28      En conséquence, au vu de ce qui précède et contrairement à ce qu’affirme la requérante, la chambre de recours était bien en droit de considérer que les signes en conflit ne présentaient qu’un très faible degré de similitude visuelle.

29      Sur le plan phonétique, c’est également à juste titre, que la chambre de recours a considéré au point 33 de la décision attaquée, que les signes en cause étaient de nature purement figurative et abstraite et que, ce faisant, toute comparaison phonétique était impossible. Il y a lieu d’entériner cette conclusion, qui, au demeurant, n’est pas contestée par les parties.

30      Sur le plan conceptuel, la chambre de recours a tout aussi correctement relevé aux points 34 et 35 de la décision attaquée qu’une partie du public pertinent n’associera aucune signification aux signes en conflit, mais les percevra comme des dispositifs abstraits. De même, elle est en droit de considérer au point 34 que, si certains consommateurs perçoivent les signes comme étant des « coups de pinceau blancs peints sur un fond rectangulaire noir », d’une part, et une « griffe » d’autre part, les signes sont conceptuellement différents.

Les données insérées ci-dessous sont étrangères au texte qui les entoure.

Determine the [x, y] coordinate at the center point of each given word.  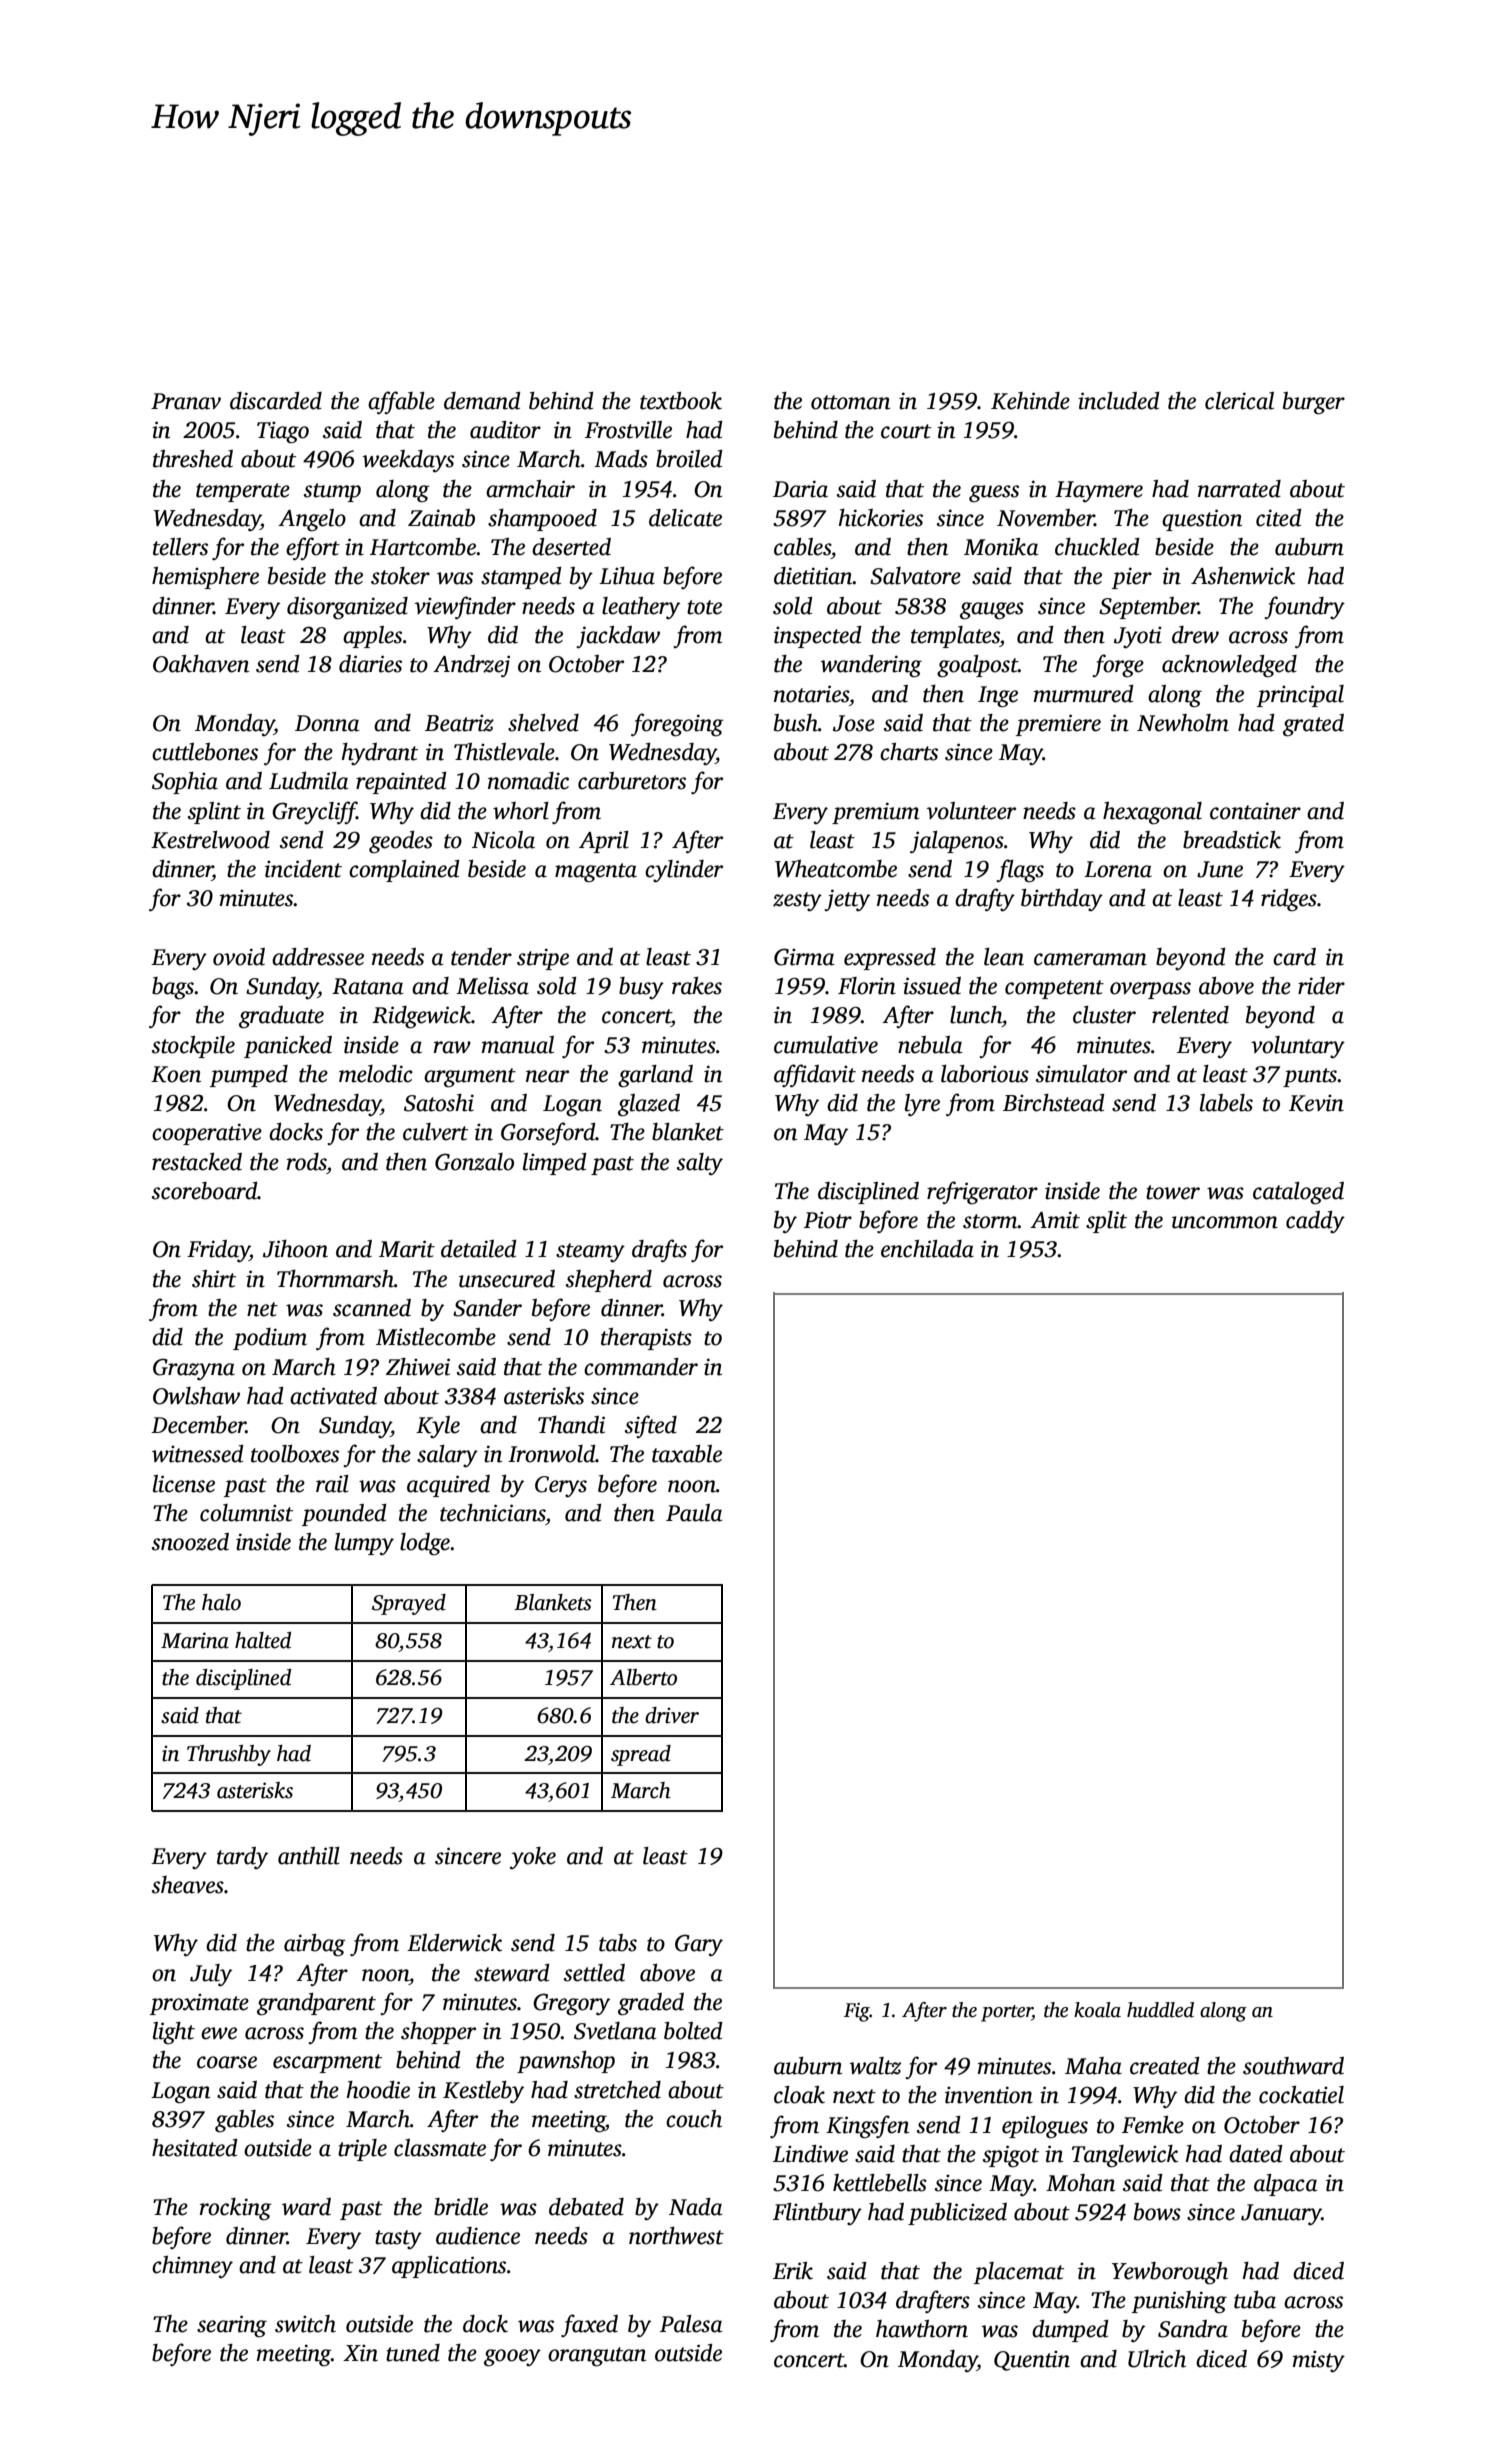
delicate [685, 518]
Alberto [643, 1677]
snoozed [190, 1542]
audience [478, 2236]
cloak [799, 2095]
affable [401, 402]
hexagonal [1152, 813]
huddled [1160, 2010]
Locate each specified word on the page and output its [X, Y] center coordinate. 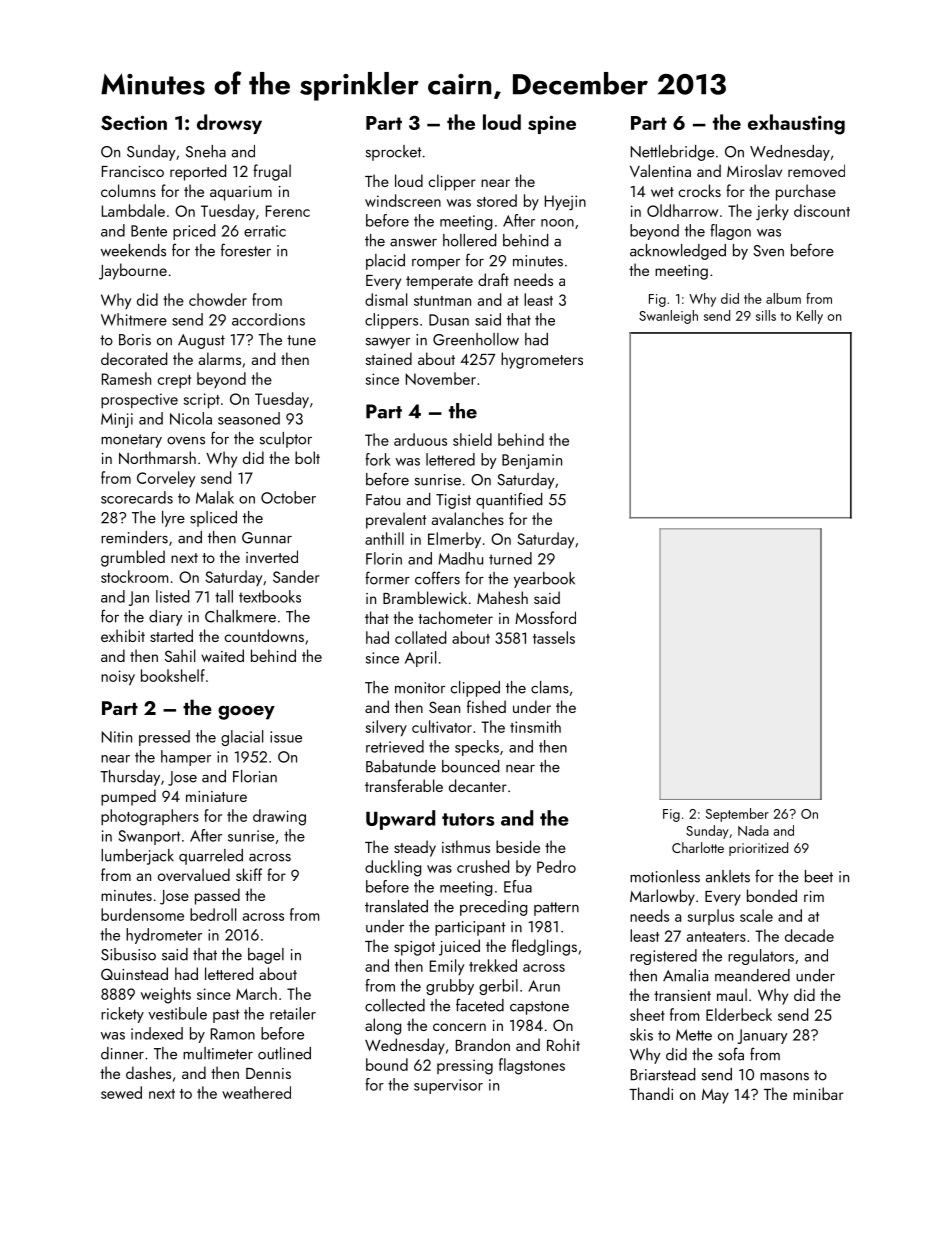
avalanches [468, 518]
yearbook [544, 580]
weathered [256, 1092]
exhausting [796, 124]
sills [766, 315]
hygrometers [542, 360]
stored [497, 200]
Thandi [651, 1093]
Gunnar [267, 538]
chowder [218, 299]
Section [134, 122]
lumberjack [137, 857]
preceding [493, 908]
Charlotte [698, 847]
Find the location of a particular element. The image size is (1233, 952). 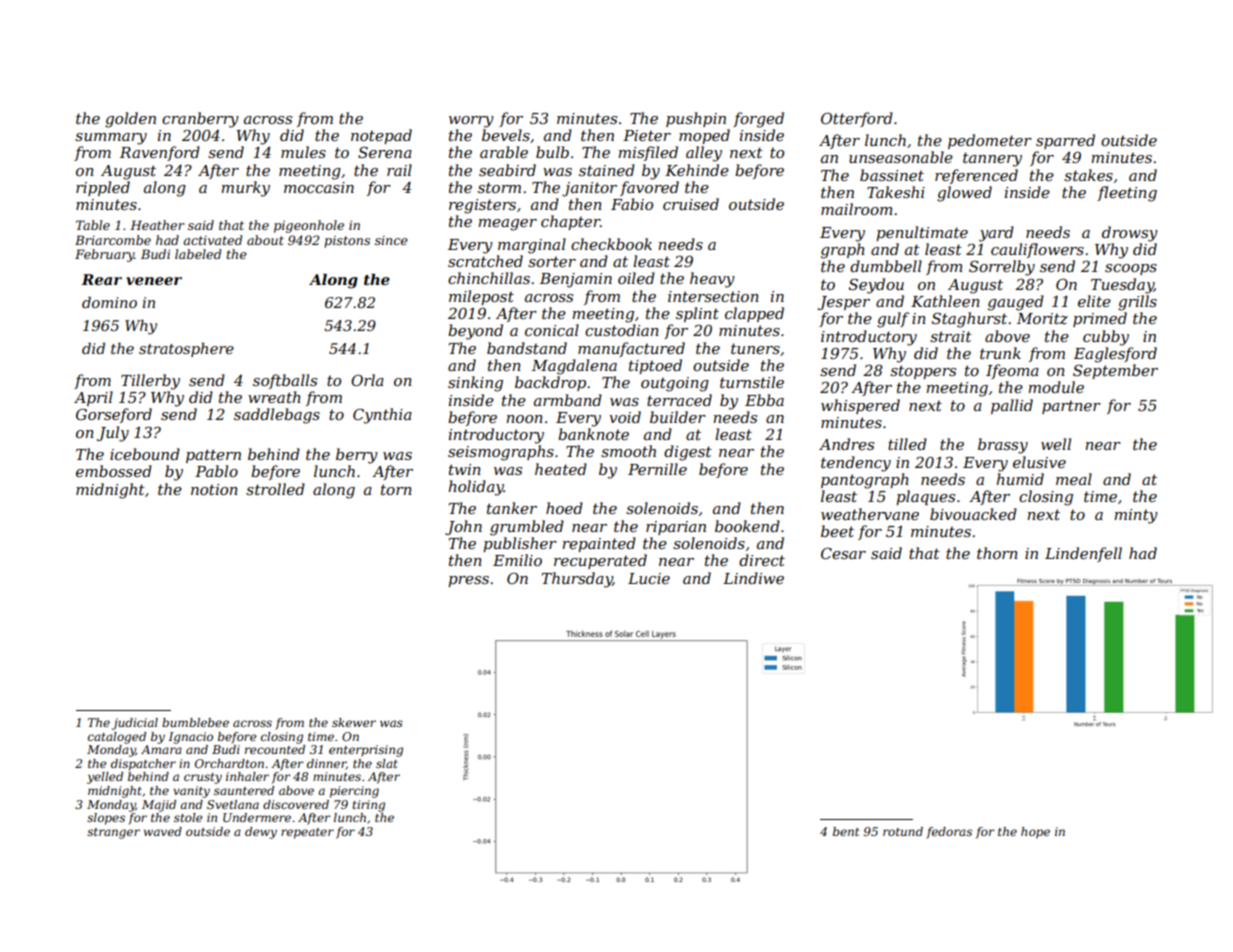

31      Pour autant, comme le fait valoir la requérante, à partir du moment où la marque demandée peut être perçue comme une représentation de « griffures » et la marque antérieure comme une représentation de « griffes », il ne peut également être exclu que, pour une partie du public pertinent, les signes présentent un certain degré de similitude sur le plan conceptuel, dès lors que ces signes sont susceptibles de transmettre le « message agressif de quelque chose qui est éventrée ».

32      Il s’avère cependant au regard de la représentation de la marque demandée, qui est reprise au point 28 de la décision attaquée, que, pour le public pertinent, la perception de ce signe en tant que « griffures » n’est pas celle qui apparaît la plus évidente, dès lors que ces lignes font plutôt penser à des coups de pinceau blancs sur un carré noir comme l’illustrent notamment les différentes taches blanches qui entourent chacune des quatre lignes blanches parallèles diagonales.

33      En conséquence, l’hypothèse la plus probable en ce qui concerne la perception des signes en cause par le public pertinent n’est pas celle suggérée par la requérante, mais reste celle définie par la chambre de recours dans la décision attaquée.

34      Il ressort de ce qui précède que, du point du vue du public pertinent, c’est à juste titre que la chambre de recours a conclu au point 35 de la décision attaquée que les signes en cause étaient très faiblement similaires sur le plan visuel et qu’ils ne pouvaient pas être comparés sur le plan phonétique. De même, sur le plan conceptuel, s’il ne peut être totalement exclu que les signes en cause puissent être perçus l’un et l’autre comme la manifestation d’un « message agressif de quelque chose qui est éventrée », selon l’expression utilisée à ce propos par la requérante, une telle interprétation ne peut être retenue en lieu et place de celle définie par la chambre de recours aux points 34 et 35 de la décision attaquée, qui reste beaucoup plus probable quand il s’agit de déterminer la perception des signes en cause par le public pertinent.

 Sur l’appréciation globale du risque de confusion

35      L’appréciation globale du risque de confusion implique une certaine interdépendance des facteurs pris en compte et, notamment, de la similitude des marques et de celle des produits ou des services désignés. Ainsi, un faible degré de similitude entre les produits ou les services désignés peut être compensé par un degré élevé de similitude entre les marques, et inversement [arrêts du 29 septembre 1998, Canon, C‑39/97, EU:C:1998:442, point 17, et du 14 décembre 2006, Mast-Jägermeister/OHMI – Licorera Zacapaneca (VENADO avec cadre e.a.), T‑81/03, T‑82/03 et T‑103/03, EU:T:2006:397, point 74].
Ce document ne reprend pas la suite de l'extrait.